Critical Thinking: Components of Critical Thinking
Critical thinking is akin to the study of logic. Critical thinking relates to how we make decisions and use our judgment. Critical thinking is more than just thinking about thinking or metacognition. It is also about how we take action. Critical thinking involves many components, lets have a look at four:
The ability to reason is often considered one of the characteristic marks of being human. Further, the individual’s ability to reason well is a critical thinking skill. Many of the definitions of critical thinking tend to focus on this ability to reason. Reasoning occurs when we use our knowledge of one thing, process, or statement to determine if another thing, process, or statement is true. When we apply reasoning, we use logic to determine “what follows what.” Human reasoning does not always follow logic and is often based on emotional bias.

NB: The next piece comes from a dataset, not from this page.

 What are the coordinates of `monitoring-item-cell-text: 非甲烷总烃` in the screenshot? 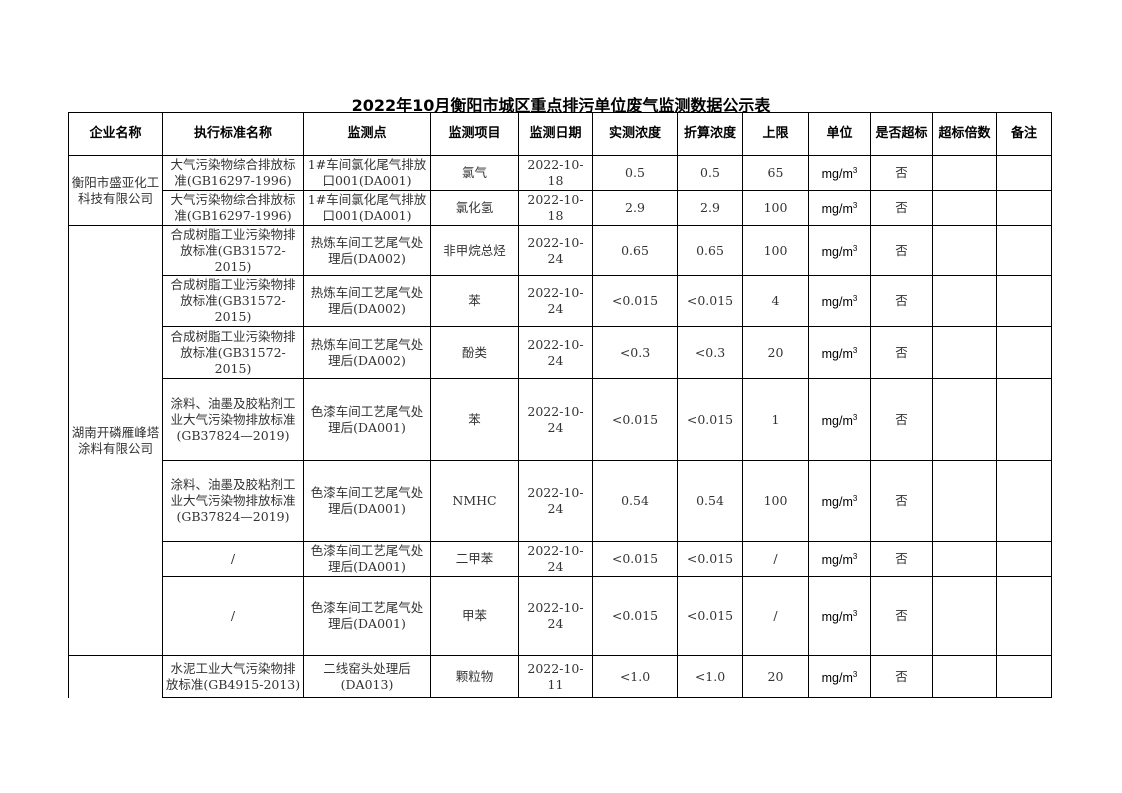 It's located at (474, 250).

Open-mindedness is the virtue by which we learn. In particular, being open-minded means taking into account relevant evidence or argument to revise a current understanding. It means being critically open to alternatives, willing to think about other possibilities even after having formed an opinion, and not allowing pre-conceived notions to constrain or inhibit reflection on newly presented information. Open-minded inquiry is a central theme in education.

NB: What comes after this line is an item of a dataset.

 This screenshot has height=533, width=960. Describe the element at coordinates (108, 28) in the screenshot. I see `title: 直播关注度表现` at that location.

In critical thinking the step of analysis helps us to discriminate and access information. Going back to Bloom’s taxonomy, remember that learning occurs in three domains: cognitive, affective, and psychomotor. In the cognitive domain, analysis is the fourth level and a higher ordered thinking skill. Analysis involves the process, as previously mentioned, of discriminating or separating.
Logic and reasoning are similar but not the same. Logic is the branch of philosophy that gives the rules for deriving valid conclusions. A conclusion is valid if it follows from statements that are accepted as facts. For instance, a logical statement might be, 1 + 1 = 2. This is a rule based on fact. Factual statements are called premises. When reasoning does not follow the rules, we say it is illogical.